## Your objective:
Quote every line from the top of the listing down to and including the line that contains "Kontakt (797, 171)".

## Data provided:
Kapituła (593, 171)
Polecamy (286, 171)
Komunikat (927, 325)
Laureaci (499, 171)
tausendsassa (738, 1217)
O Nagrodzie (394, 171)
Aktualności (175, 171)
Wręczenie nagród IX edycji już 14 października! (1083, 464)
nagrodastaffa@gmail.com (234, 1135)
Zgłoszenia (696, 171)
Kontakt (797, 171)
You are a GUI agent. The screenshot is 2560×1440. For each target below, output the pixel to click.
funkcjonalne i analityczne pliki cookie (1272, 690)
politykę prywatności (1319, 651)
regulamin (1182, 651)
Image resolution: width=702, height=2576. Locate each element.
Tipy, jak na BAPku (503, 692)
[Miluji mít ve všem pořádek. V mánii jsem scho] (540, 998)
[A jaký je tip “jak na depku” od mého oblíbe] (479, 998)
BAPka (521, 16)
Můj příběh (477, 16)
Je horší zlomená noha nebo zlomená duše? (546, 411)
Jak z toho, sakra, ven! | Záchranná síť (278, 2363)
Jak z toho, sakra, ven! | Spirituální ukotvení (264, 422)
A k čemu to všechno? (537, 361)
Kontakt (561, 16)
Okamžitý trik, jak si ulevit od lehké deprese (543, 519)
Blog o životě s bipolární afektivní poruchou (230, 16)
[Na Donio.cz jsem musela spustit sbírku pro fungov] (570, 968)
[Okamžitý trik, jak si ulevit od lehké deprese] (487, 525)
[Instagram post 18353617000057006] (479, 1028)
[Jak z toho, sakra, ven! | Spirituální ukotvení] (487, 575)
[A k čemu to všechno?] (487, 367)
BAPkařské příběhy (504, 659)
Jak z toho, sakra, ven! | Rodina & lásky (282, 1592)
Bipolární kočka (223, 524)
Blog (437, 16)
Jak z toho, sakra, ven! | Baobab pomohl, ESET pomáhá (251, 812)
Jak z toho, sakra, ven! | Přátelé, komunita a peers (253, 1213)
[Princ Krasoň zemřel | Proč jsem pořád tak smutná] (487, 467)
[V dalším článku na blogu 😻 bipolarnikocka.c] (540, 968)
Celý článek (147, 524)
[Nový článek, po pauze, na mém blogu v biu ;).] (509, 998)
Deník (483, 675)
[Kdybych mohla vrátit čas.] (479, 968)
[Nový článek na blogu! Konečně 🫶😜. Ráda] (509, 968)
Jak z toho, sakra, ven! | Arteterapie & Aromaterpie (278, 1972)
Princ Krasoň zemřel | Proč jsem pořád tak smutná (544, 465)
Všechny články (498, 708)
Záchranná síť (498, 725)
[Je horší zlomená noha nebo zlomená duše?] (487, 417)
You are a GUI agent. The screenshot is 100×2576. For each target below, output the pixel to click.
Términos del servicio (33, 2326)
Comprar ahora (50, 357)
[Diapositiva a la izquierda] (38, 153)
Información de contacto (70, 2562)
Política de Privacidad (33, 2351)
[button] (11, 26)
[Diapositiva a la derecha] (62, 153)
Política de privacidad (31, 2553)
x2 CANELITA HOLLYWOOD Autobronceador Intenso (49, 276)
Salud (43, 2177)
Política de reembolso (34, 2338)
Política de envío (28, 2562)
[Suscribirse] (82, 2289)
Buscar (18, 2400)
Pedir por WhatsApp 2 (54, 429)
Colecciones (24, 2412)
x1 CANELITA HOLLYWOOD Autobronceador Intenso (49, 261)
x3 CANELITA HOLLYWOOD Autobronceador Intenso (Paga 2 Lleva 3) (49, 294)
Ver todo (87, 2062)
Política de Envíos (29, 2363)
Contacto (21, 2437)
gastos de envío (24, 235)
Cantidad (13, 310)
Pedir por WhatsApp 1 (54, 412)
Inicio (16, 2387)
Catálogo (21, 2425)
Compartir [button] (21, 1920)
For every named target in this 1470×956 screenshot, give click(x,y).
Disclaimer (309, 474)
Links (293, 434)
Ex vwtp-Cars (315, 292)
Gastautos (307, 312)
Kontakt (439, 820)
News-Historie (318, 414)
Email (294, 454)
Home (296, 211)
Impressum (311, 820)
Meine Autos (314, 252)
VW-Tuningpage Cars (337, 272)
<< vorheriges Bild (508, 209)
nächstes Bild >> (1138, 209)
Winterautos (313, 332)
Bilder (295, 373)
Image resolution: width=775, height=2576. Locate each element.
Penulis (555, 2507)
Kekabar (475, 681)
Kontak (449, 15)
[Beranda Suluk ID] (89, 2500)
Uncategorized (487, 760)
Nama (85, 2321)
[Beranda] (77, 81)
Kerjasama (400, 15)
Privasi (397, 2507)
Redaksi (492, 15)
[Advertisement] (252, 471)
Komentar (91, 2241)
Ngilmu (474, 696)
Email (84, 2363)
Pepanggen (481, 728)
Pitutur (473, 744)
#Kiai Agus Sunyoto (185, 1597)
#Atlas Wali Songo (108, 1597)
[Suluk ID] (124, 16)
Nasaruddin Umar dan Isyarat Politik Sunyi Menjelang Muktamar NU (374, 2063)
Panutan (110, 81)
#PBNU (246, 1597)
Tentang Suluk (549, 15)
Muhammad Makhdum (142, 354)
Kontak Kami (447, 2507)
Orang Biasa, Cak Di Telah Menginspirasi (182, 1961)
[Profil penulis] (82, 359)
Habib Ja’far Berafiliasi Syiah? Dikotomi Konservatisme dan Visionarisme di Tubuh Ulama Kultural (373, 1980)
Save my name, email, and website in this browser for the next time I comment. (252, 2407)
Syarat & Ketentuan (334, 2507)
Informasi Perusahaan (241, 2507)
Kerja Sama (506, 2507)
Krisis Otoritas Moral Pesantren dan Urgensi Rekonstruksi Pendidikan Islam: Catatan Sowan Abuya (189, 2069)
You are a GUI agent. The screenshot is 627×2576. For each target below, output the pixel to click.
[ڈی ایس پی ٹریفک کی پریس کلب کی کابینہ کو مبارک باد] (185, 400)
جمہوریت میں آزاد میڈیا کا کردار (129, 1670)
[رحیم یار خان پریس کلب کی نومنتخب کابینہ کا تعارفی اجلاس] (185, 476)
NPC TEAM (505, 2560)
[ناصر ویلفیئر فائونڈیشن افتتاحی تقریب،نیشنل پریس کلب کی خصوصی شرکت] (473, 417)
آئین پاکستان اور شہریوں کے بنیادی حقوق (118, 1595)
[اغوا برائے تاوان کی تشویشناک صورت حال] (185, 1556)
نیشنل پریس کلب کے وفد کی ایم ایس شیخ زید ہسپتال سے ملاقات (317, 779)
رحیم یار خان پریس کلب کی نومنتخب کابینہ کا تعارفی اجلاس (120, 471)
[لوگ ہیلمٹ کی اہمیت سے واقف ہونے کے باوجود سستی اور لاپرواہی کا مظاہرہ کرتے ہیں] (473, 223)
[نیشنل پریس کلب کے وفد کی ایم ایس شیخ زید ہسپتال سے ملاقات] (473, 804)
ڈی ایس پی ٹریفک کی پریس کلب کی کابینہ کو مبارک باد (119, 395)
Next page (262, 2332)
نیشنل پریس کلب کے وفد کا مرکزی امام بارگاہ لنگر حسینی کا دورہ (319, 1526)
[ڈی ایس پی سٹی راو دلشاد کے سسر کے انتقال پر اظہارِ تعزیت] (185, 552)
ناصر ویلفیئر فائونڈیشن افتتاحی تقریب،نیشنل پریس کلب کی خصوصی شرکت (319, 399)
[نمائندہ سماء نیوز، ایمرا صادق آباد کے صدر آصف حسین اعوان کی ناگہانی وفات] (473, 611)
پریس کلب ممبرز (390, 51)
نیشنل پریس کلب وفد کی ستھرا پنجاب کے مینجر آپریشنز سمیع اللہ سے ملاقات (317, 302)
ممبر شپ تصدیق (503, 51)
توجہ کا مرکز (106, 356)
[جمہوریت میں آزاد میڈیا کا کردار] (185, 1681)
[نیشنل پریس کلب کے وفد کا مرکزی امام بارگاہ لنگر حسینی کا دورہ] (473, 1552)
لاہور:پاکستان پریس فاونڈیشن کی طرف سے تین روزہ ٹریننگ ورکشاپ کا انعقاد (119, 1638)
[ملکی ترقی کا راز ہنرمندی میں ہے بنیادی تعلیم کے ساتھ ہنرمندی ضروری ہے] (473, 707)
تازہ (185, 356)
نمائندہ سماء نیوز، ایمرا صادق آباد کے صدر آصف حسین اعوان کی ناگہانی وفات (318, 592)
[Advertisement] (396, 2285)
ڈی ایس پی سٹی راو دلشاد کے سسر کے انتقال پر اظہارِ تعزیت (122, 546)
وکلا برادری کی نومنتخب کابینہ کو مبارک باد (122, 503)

## Written answer:
Kapituła (593, 171)
Polecamy (286, 171)
Komunikat (927, 325)
Laureaci (499, 171)
tausendsassa (738, 1217)
O Nagrodzie (394, 171)
Aktualności (175, 171)
Wręczenie nagród IX edycji już 14 października! (1083, 464)
nagrodastaffa@gmail.com (234, 1135)
Zgłoszenia (696, 171)
Kontakt (797, 171)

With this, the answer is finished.